> DEINE AUFGABE:
Prüfe bitte für jede der folgenden Aussagen, ob sie mit dem Text über die Schule am Bullenhuser Damm übereinstimmt, und antworte jeweils mit Ja oder Nein samt den entscheidenden Worten des Textes als genauem Zitat: (a) Am 03.02.1989 fuhren insgesamt fünf Busse vor der ehemaligen Schule vor. (b) Das Backsteingebäude wurde bei den Luftangriffen auf Rothenburgsort zerstört. (c) Der VHH-Bus stellte an diesem Tag den Wagen 4.

> VORGEGEBENER TEXT:
┌──

Für die übrigen Stufen erwartete der Senat eine mehrjährige Auslagerung. Der
Senat beantragte daher für 1989 579.000 DM und die Folgejahre jeweils 522.000 DM.
Nach Unterrichtsende
fuhren am Mittag des 03.02.1989
insgesamt fünf Busse, bestehend aus zwei Gelenkbussen und zwei Standardbussen
der HHA und einem VHH-Bus vor der ehemaligen Janusz-Korczak-Schule am Bullenhuser Damm auf, hier HHA 2546 (MB O 405, Baujahr 1985) als
Wagen 4.
Der VHH-Bus 8237 (DB O 305, Baujahr 1982) stellte an diesem Tag den Wagen 5.
Mit der Schule am
Bullenhuser Damm entschied sich der Senat für ein Schulgebäude mit
hamburgweiter Bekanntheit. Das markante Backsteingebäude im Stadtteil
Rothenburgsort überstand die schweren Luftangriffe auf diesen Stadtteil im
Jahres 1943. Nach den schweren Zerstörungen im Umfeld war ein Schulbetrieb dort
nicht mehr möglich. Im Laufe des Jahres 1944 wurde es eine Außenstelle des
Konzentrationslagers Neuengamme. In der Nacht zum 21.04.1945 fanden hier eines
der letzten Verbrechen der SS statt. Um die Spuren medizinischer Experimente an
zwanzig Kindern zu verwischen, erhängten SS-Leute diese Kinder, die kurz zuvor
aus dem KZ hierher verlegt worden waren. In dieser Nacht ermordete man
hier auch die erwachsenen Betreuer der
Kinder und 24 namentlich nicht bekannte sowjetische Kriegsgefangene. Wie bei
anderen Nazi-Verbrechen auch, wurden nach Kriegsende nur wenige Personen dafür
zur Rechenschaft gezogen, viele blieben unbehelligt.

└──

> DATENABSCHNITT:
┌──

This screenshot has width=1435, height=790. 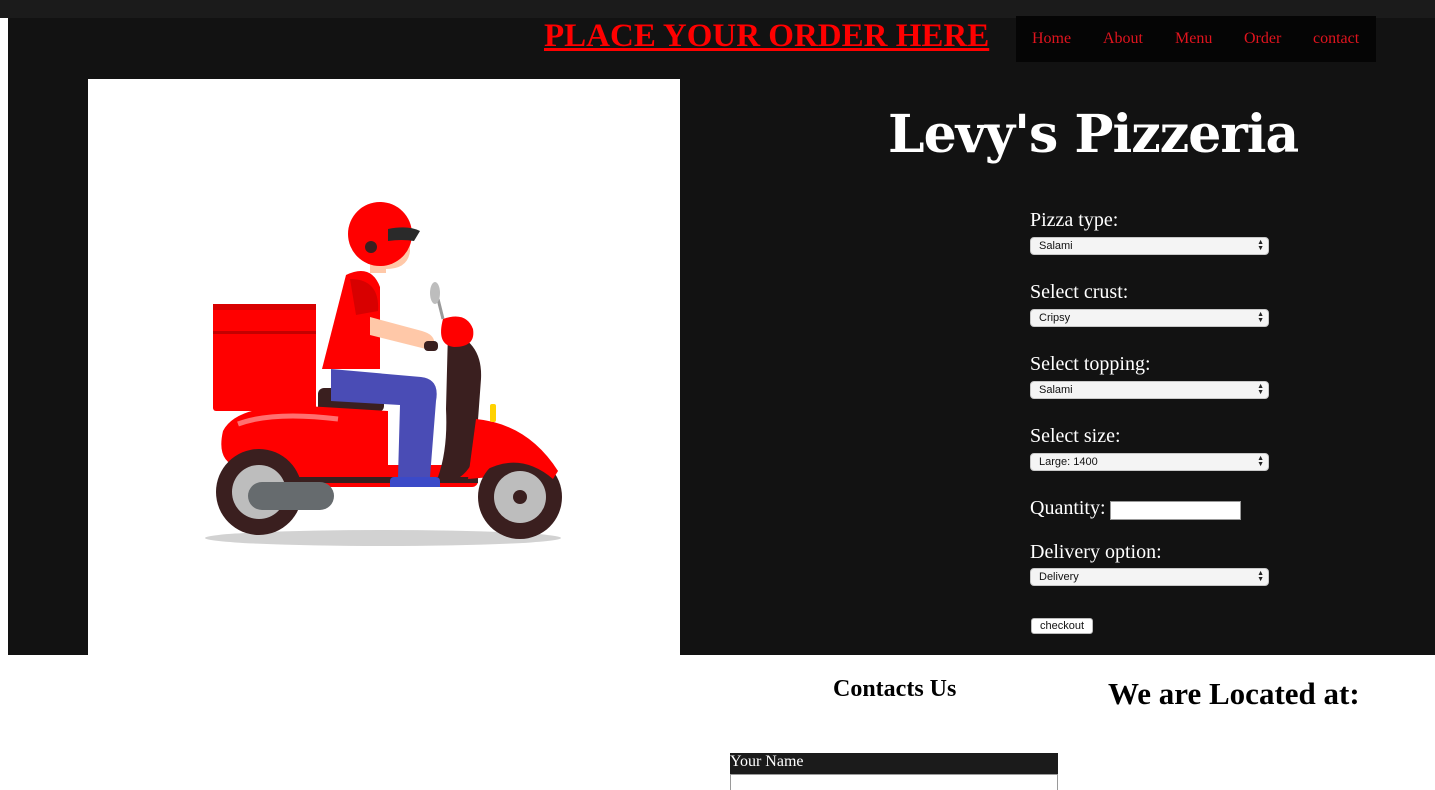 I want to click on nav-home: Home, so click(x=1052, y=39).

└──

> ANTWORT ZUR ÜBUNG:
(a) Ja: „insgesamt fünf Busse“
(b) Nein: „überstand die schweren Luftangriffe auf diesen Stadtteil“
(c) Nein: „Der VHH-Bus 8237 (DB O 305, Baujahr 1982) stellte an diesem Tag den Wagen 5.“